Cleanup crew talking bees while waitng to the bitter end.

CCD Waning?

Beginning to see reports that the CCD (colony collapse disorder)portion of the bee crisis may be waning, but varroa is still the main problem facing the bees.   Of course, it may just be that beekeepers are getting more educated about CCD and are no longer mistakenly blaming CCD for thier bee losses.

Friday, August 4, 2017


Club members are at the Green Lake County Free Fair this weekend doing a little public outreach.  Intermittent rain has so far kept the attendance down, but things look better for the weekend.  Here are a few photos from Thursday.  Any help to man the booth is apprecaited.  You can always just talk bees with other club members.

 Overall setup
The well populated observation hive was a hit with all visitors. 
Club members Jack and Al searching for the queen, eggs and emerging bees prior to arrival of visitors.
 Old time beekeeper stops by for a chat.
Observation hive

Thursday, August 3, 2017

AUGUST IN MY APIARY by beekeeper Fred

Here is what I do.  I feel that dabbling with bees for more 5 years in no way makes me an expert.   Also remember that my methods are influenced by my local conditions, equipment limitations and choice of mite control.  Using these methods I luckily got greater than 80% survival last winter.  I hope some of that good survival was due to my methods and not just the warmer than usual winter.  These techniques may help you in your apiary.

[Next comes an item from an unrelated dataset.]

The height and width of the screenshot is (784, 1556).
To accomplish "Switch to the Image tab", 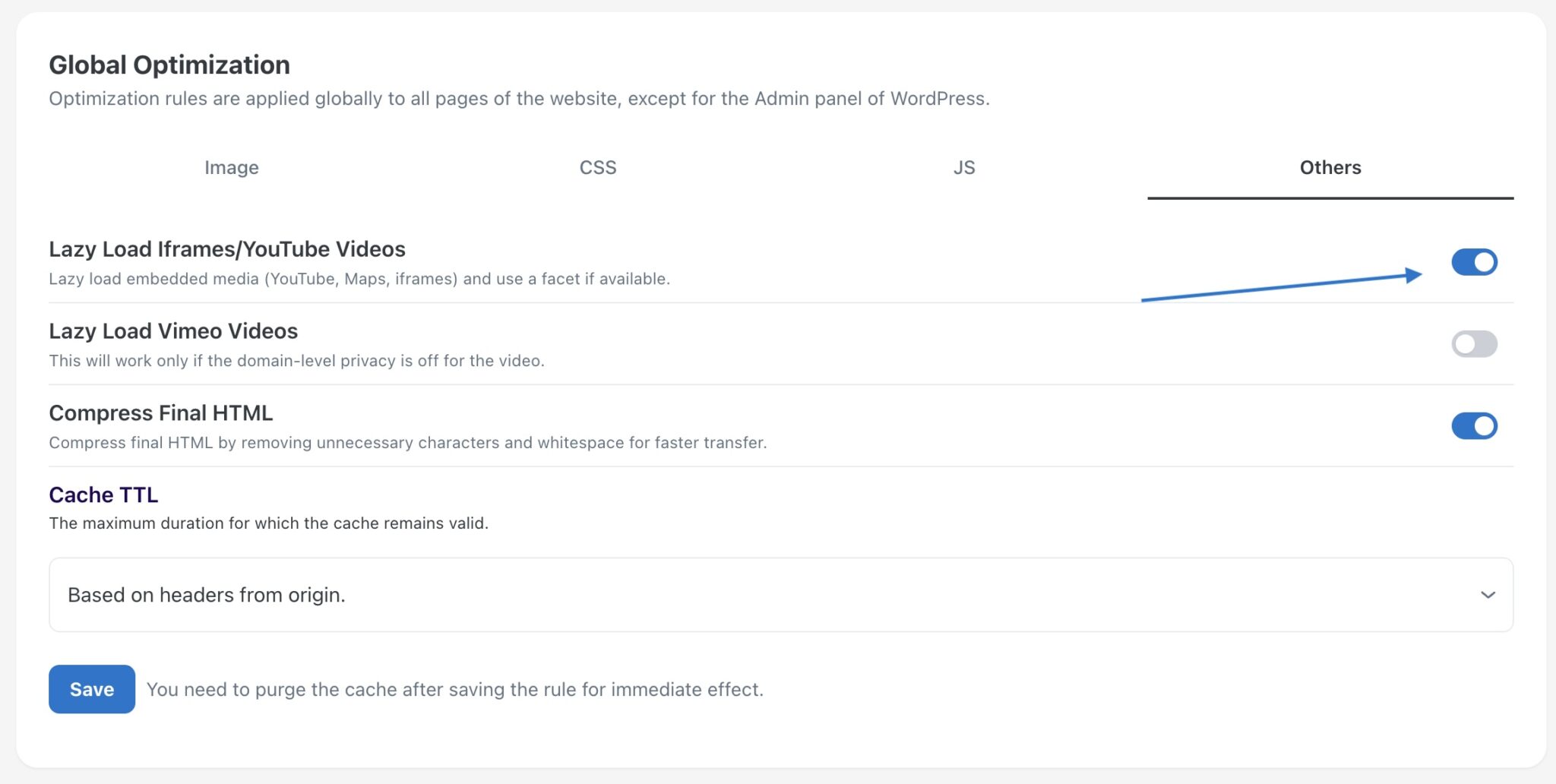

August is the time for a lot of beekeeping activity in my apiary.  Since early July I usually do not need to add any additional honey supers because nectar availability has fallen off.  This year, despite all the rain, has been no different.   

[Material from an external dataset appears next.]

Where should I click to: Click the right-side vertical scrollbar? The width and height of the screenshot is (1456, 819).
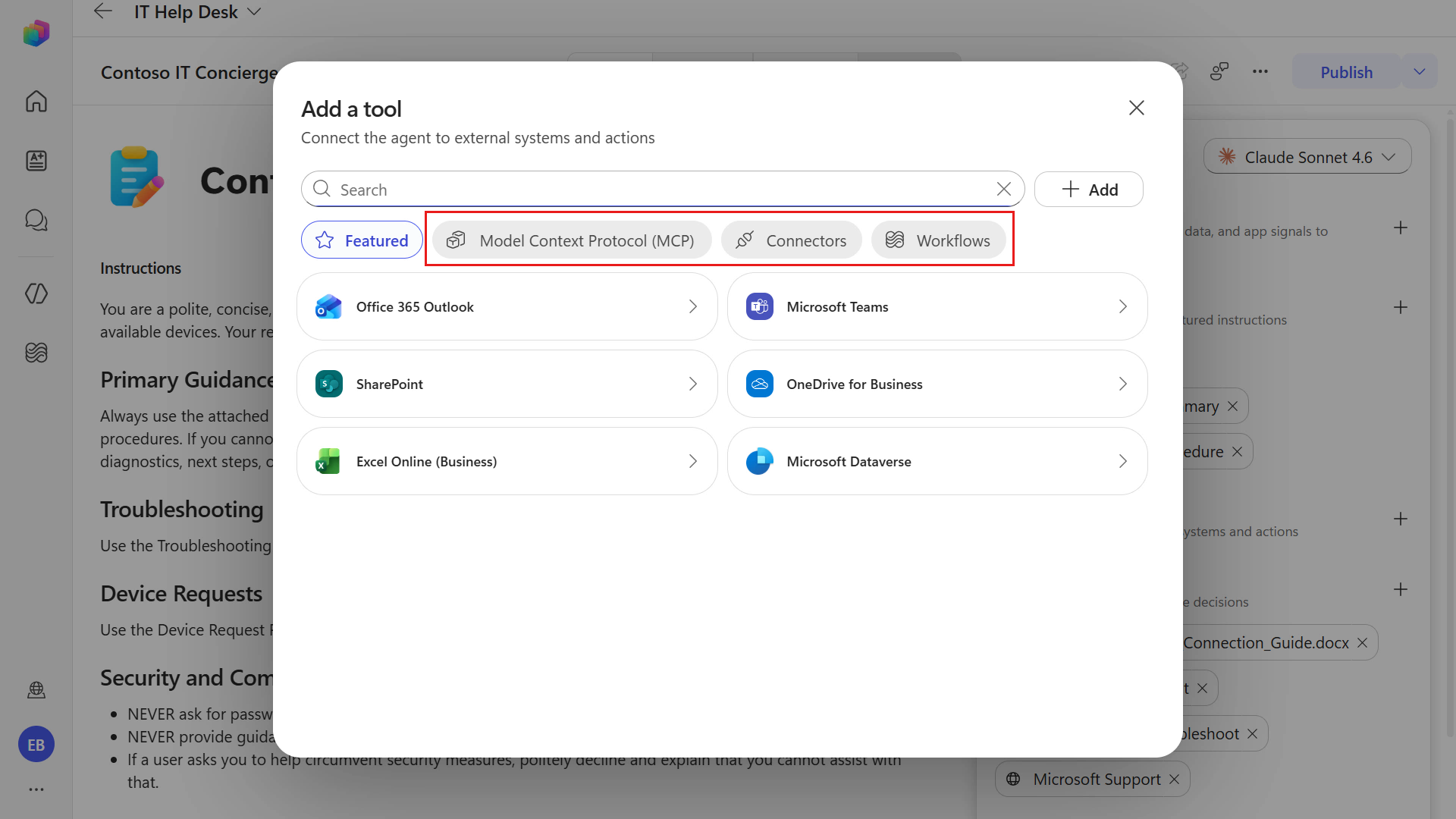pos(1450,425)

Beginning the first week of August I start feeding this year’s startup hives with 2 to 1 sugar syrup to ensure these new hives have sufficient food stores for winter.  These startup hives have usually not completed filling the two brood chambers with honey and would likely not survive their first winter without this aid.  I continue feeding these hives until I see they have filled out the outer honey frames.  I then stop feeding so that they won’t fill the brood nest area.  For new beekeepers, either cane sugar or GMO beet sugar is considered OK for feeding.  Note:  I reserve this supplemental feeding for hives started in late May or June that I started with a new queen and a few frames of bees.  Hives started with a package of bees in April or early May usually do not need this supplemental feeding. 

I plan to remove my honey supers beginning about August 15th.  I remove the supers at this time for two reasons.  One, the honey flow in my area is basically complete by this time.  If any honey is being brought in it is usually immediately consumed.  If by chance the bees are getting a little surplus I would like them to store it in the upper brood nest area.  Two, it’s time to treat for varroa mites.  I use formic acid vapor (MAQS) which must be applied between the two brood chamber boxes.  Installing and removing the MAQS pads is much easier to accomplish if the honey supers are not present.

Watching the weather forecast I schedule the MAQS application during a week where the temperature won’t exceed 85F.  You have to be flexible to not apply the treatment when it is too hot;  ie above 85F.  Above 85F the formic acid vaporizes too quickly and could actually harm the bees in addition to the mites.  At the end of the one week period I remove the spent MAQS pads, because you don’t want there to any obstruction to movement of the bees or to cause the cluster to get separated during the winter.

Those of you that use other mite control products should follow the application instructions closely.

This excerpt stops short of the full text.